I have weird observation about scalaz-streams sinks. They are working slow. Does anyone know why is that? And is there any way to improve the performance?
here are relevant parts of my code: version without sink
//p is parameter with type p: Process[Task, Pixel]
def printToImage(img: BufferedImage)(pixel: Pixel): Unit = {
img.setRGB(pixel.x, pixel.y, 1, 1, Array(pixel.rgb), 0, 0)
}
val image = getBlankImage(2000, 4000)
val result = p.runLog.run
result.foreach(printToImage(image))
this takes ~7s to execute
version with sink
//p is the same as before
def printToImage(img: BufferedImage)(pixel: Pixel): Unit = {
img.setRGB(pixel.x, pixel.y, 1, 1, Array(pixel.rgb), 0, 0)
}
//I've found that way of doing sink in some tutorial
def getImageSink(img: BufferedImage): Sink[Task, Pixel] = {
//I've tried here Task.delay and Task.now with the same results
def printToImageTask(img: BufferedImage)(pixel: Pixel): Task[Unit] = Task.delay {
printToImage(img)(pixel)
}
Process.constant(printToImageTask(img))
}
val image = getBlankImage(2000, 4000)
val result = p.to(getImageSink(image)).run.run
this one takes 33 seconds to execute. I am totally confused here because of that significant difference.
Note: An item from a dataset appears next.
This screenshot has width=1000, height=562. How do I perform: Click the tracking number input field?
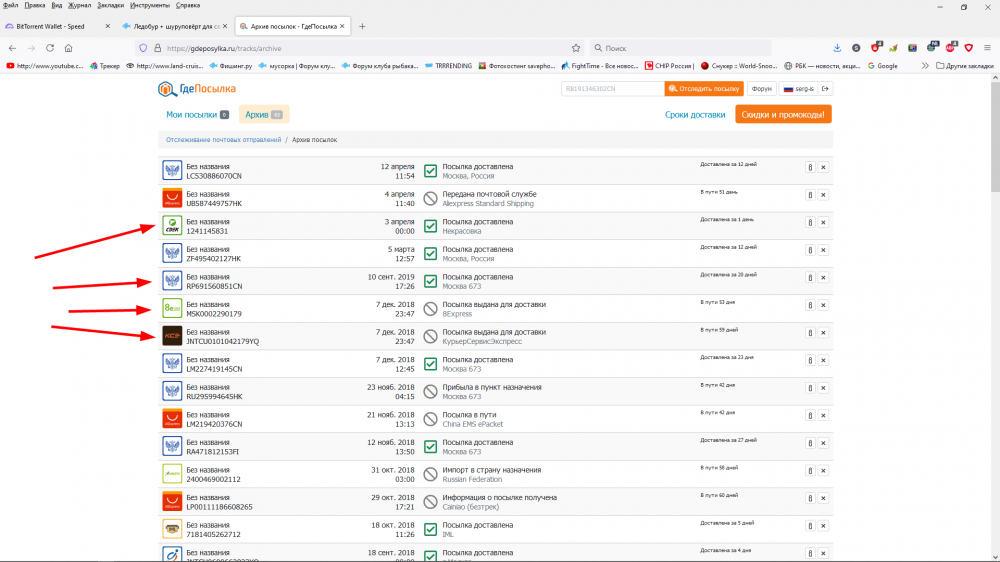coord(612,89)
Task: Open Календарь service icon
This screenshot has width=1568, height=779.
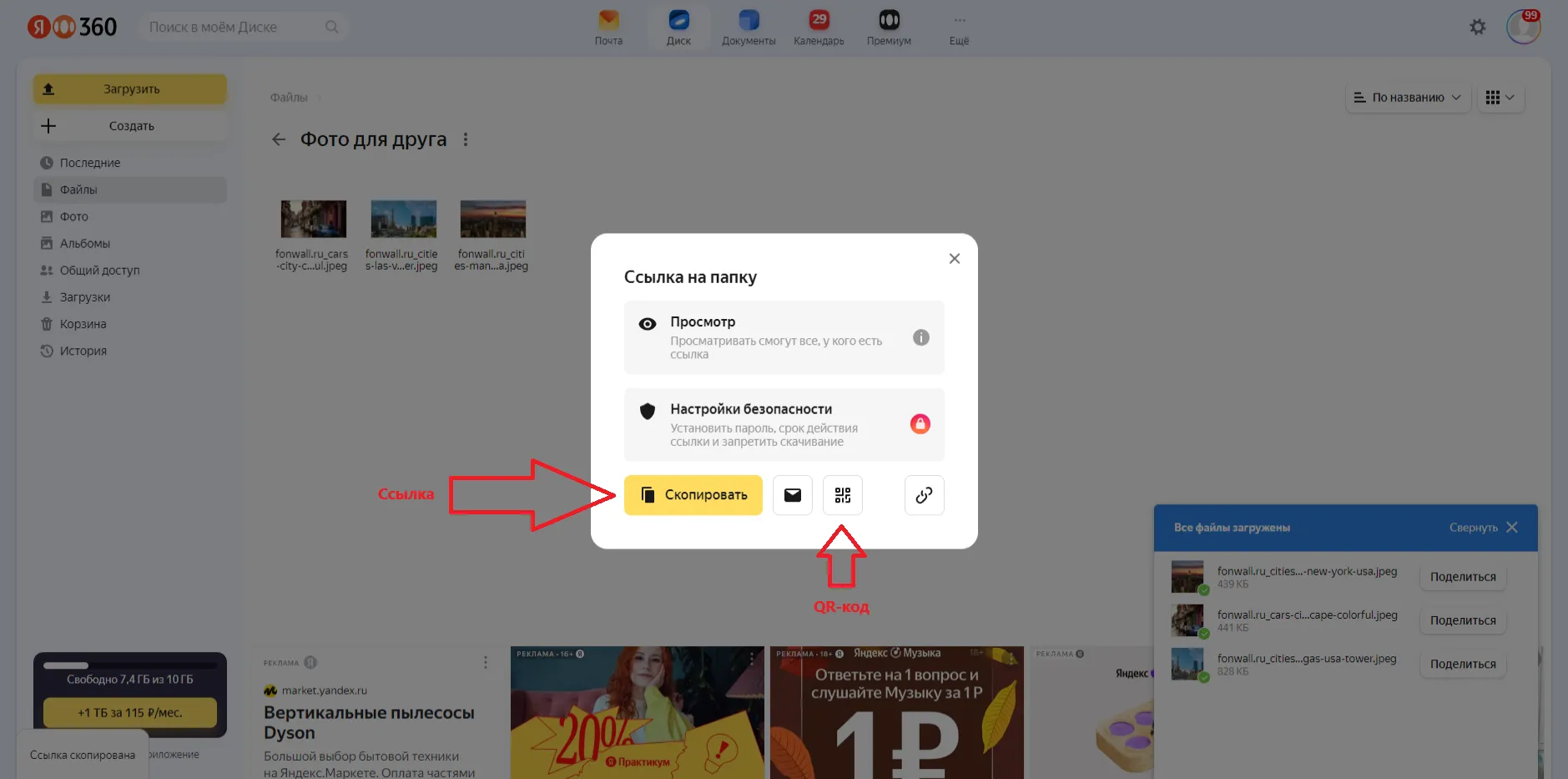Action: (819, 27)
In second case you are allocating Task for each pixel, and instead of directly calling printToImage you do it through Task, and it's much more steps in a call-chain.
We use scalaz-stream a lot, but I strongly believe that it's overkill to use it for this type problems. Code running inside Process/Channel/Sink should much more complicated than simple variable assignment/update.
We use Sinks to write data from stream into databases (Cassandra) and we use batching, it's to high overhead to write individual rows. Process/Sinks is super convenient abstraction, but for more high level workflows. When it's easy to write for-loop I would suggest to write for-loop.